Vom Wert der Wertekurse und der Haltung der Erwachsenenbildung

23.05.2016, Text: Thomas Fritz, lernraum.wien, Redaktion: Stefanie Günes-Herzog, lernraum.wien / Netzwerk MIKA
Österreich hat keine Leitkulturdebatte, Österreich hat Wertekurse. Hierzulande werden die Werte von Innenministerium und Außenminister in enger Zusammenarbeit vorgegeben. Ein Standpunkt. (Serie: Erwachsenenbildung in der Migrationsgesellschaft)
Wertediskurs im Spiegel (Foto: Stefanie Günes-Herzog)
"Die Bedrohung besteht in einer Störung des großen nationalen Narrativs"
Foto: Stefanie Günes-Herzog, lernraum.wien
Wie soll sich die Erwachsenenbildung im Kontext von nationalstaatlichen Werteordnungen und einem post-kolonialem Bildungsimperativ verhalten?

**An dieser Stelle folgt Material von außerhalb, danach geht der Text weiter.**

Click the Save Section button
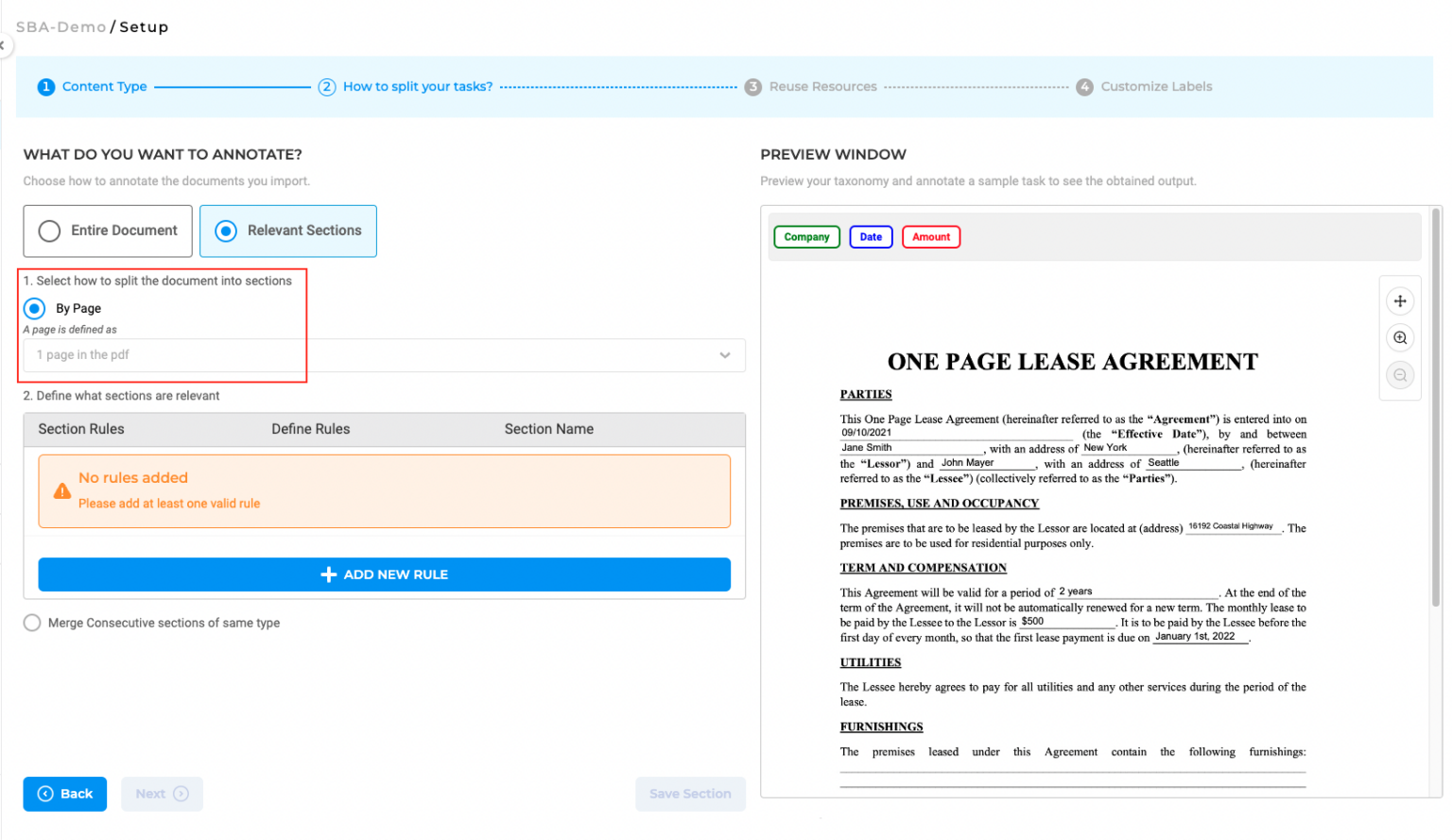 click(x=690, y=794)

Im Zuge der Zuwanderung von einer großen Zahl von Menschen aus Syrien wurde die österreichische Skepsis den „Moslems“ gegenüber noch stärker als zuvor. Auch in der noch im Herbst bei weiten Teilen der Bevölkerung vorhandenen sehr positiven Stimmung den Geflüchteten gegenüber wurde eine „Wertefibel“ vom Österreichischen Integrationsfonds (ÖIF) erstellt, die den programmatischen Untertitel „Chancen und Regeln“ trägt.

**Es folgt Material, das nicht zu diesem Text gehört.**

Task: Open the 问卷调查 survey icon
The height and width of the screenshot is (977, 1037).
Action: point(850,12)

Der Fibel liegt der Generalverdacht zugrunde, dass Menschen aus dem so genannten Islamischen Raum, dem Orient -  dessen Konstruktion durch die Europäische Wissenschaft und Politik Edward Said in seinem grundlegenden Werk Orientalismus (Said 2003, S. 938) darstellt und analysiert, und der ein Element des kolonialistischen Rechtfertigungsdiskurses im arabischen Raum darstellt - keine demokratischen Werte haben. Und, wenn sie gesellschaftliche Regeln haben, dann die falschen.

Ein kurzer Blick in die Materialien „Mein Leben in Österreich“ (BMEIA o.J.) eröffnet Einsichten in die angeblichen Werte, die hierzulande gelten. Im Folgenden soll aber nicht die Wertefibel analysiert, sondern die Position der Erwachsenenbildung einem solchen Programm (oder besser Pamphlet) gegenüber diskutiert werden.

Werte in leeren Worten


Im Vorwort zur „Wertebroschüre“ definiert Franz Wolf, der Geschäftsführer des ÖIF, Integration folgendermaßen:

a)    Dialogfähigkeit durch die deutsche Sprache
b)    Selbsterhaltungsfähigkeit durch Arbeit
c)    Akzeptanz der österreichischen  Rechs- und Werteordnung sowie
d)    Respekt für verschiedene Lebensweisen

Diese Definition von Integration setzt als erstes Deutschkennnisse als eine Voraussetzung von Integration voraus (ein Irrtum auf den Piet van Avermaet im März 2016 anlässlich eines Europaratssymposiums in Strasbourg aufmerksam machte: „language is not a prerequisite for integration but a result“).

 

Die Pflicht zur Arbeit steht – seit jeher – in enger Beziehung zum Recht auf Arbeit, was insbesondere bei Geflüchteten und Asylwerber*innen zynisch anmutet, denn die Pflicht haben sie sehr wohl, obzwar das Recht recht fraglich ist.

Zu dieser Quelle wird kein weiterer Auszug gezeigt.